The home is listed for $1.6 million, which is far less than what similar properties are selling for. Stirling estimates that without the baggage, the property would be worth about $3.5 million.

“Because of the lawsuit and Eileen’s right to occupy, the property value goes down,” Stirling said.

The property comprises 2 1/2 city lots, which equates to 7,500 square feet of land.

The house is deemed historic by the city of Aspen and therefore protected from being torn down. The land is zoned mixed-use, however, so it can be redeveloped into a multiuse property that could include office, commercial and residential, as well as affordable housing.

“It’s just ripe for an appropriate development,” Stirling said. “It could just be a fabulous site.”

He added that Eileen could return to the Victorian house once the interior is restored.

“A potential buyer could arrange to create an apartment in the Victorian for Eileen, as part of the development, so she could watch the world go by, essentially from her house, and be allowed to have life estate on the property, even after she would sell her half or be joint venture partner with someone taking [Jack and] Eloise out of [their] interest,” Stirling said.

Although the Victorian house must be preserved, a basement could be built underneath it. The total leasable and sellable square footage above and below ground is just more than 9,000 square feet.
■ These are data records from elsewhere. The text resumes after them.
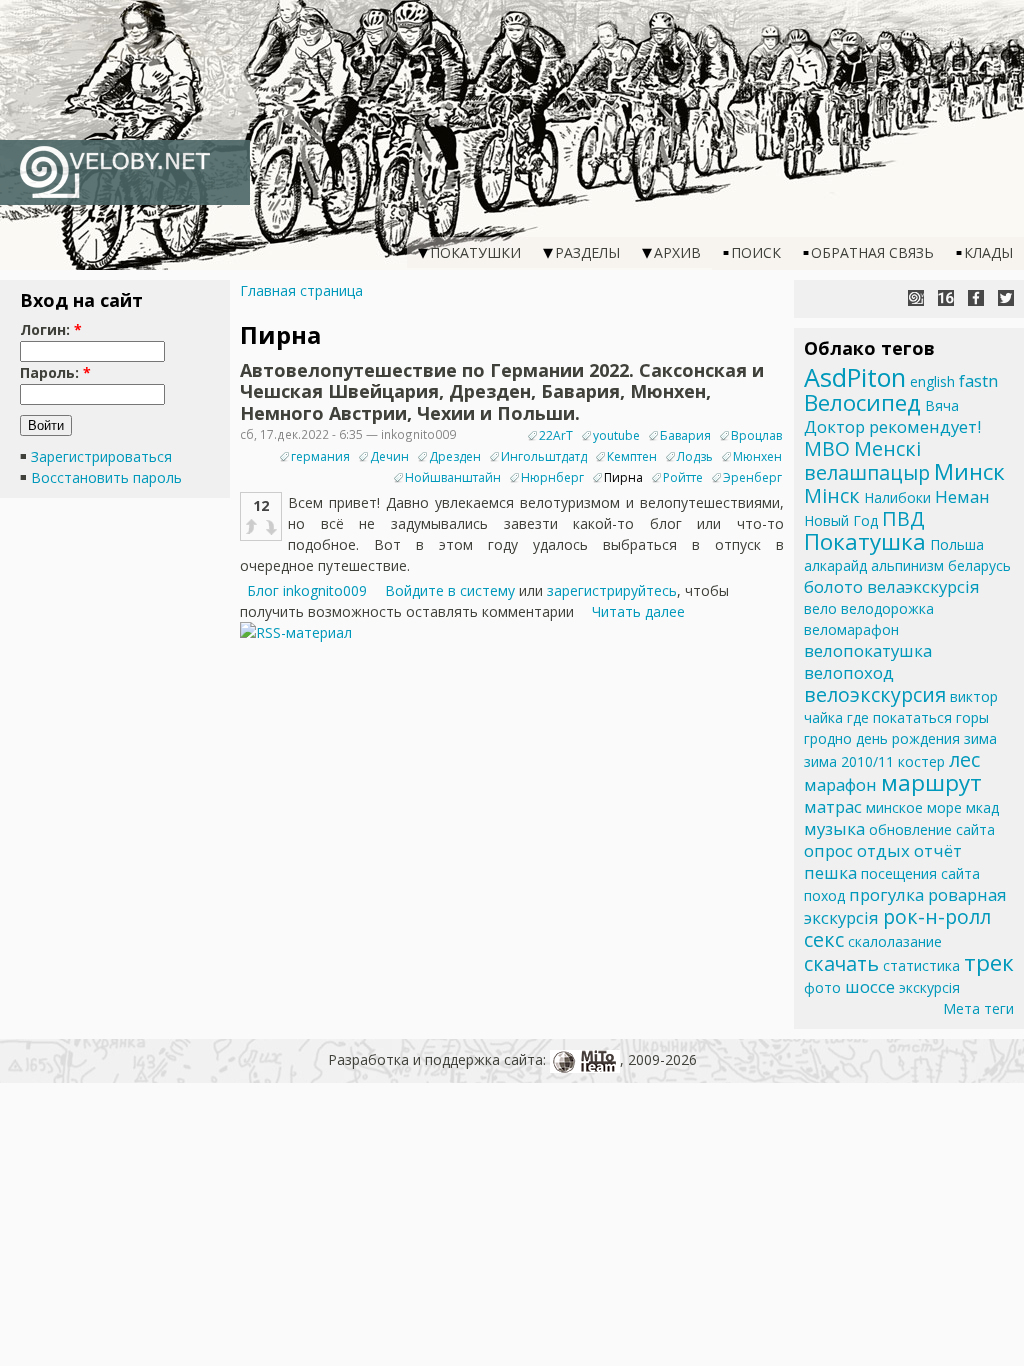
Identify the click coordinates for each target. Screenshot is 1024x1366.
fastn (978, 380)
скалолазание (895, 941)
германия (320, 456)
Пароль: (55, 372)
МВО (827, 448)
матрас (833, 806)
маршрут (931, 782)
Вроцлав (756, 435)
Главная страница (301, 290)
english (932, 381)
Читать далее (638, 611)
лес (964, 759)
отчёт (938, 850)
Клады (988, 252)
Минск (969, 471)
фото (822, 987)
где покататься (899, 717)
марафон (840, 784)
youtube (616, 435)
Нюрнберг (552, 477)
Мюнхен (757, 456)
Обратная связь (872, 252)
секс (824, 939)
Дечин (389, 456)
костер (921, 761)
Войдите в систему (450, 590)
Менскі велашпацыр (867, 460)
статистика (921, 965)
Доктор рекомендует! (892, 426)
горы (972, 717)
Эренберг (752, 477)
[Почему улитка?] (916, 298)
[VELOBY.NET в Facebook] (976, 298)
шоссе (870, 986)
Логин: (51, 329)
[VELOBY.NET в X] (1006, 298)
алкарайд (835, 565)
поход (824, 895)
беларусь (979, 565)
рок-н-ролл (937, 916)
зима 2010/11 (849, 761)
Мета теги (978, 1008)
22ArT (556, 435)
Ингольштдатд (544, 456)
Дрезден (455, 456)
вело (820, 608)
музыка (834, 828)
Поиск (756, 252)
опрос (828, 850)
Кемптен (632, 456)
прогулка (886, 894)
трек (989, 962)
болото (833, 586)
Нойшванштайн (453, 477)
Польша (957, 544)
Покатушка (865, 541)
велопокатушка (868, 650)
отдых (883, 850)
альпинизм (907, 565)
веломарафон (851, 629)
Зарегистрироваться (101, 456)
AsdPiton (855, 377)
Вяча (942, 405)
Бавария (685, 435)
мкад (982, 807)
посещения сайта (920, 873)
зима (980, 738)
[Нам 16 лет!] (946, 298)
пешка (830, 872)
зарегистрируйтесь (612, 590)
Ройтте (683, 477)
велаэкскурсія (923, 586)
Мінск (832, 495)
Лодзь (695, 456)
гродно (828, 738)
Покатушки (475, 252)
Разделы (587, 252)
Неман (962, 496)
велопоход (849, 672)
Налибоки (897, 497)
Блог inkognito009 (307, 590)
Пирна (623, 477)
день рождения (908, 738)
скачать (841, 963)
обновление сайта (932, 829)
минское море (914, 807)
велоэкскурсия (875, 694)
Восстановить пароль (106, 477)
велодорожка (887, 608)
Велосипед (862, 402)
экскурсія (929, 987)
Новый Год (841, 520)
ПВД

An owner also could apply for an historical lot split, creating two separate parcels. The west parcel where the Victorian sits could be developed up to 3,750 square feet, plus a basement of about 1,800 square feet.

The east parcel would be vacant and could handle up to 3,748 square feet of development. Two structures could be built on the lot.

“This is a property that is just aching for restoration,” Stirling said. “But what a buyer has to do is be patient.”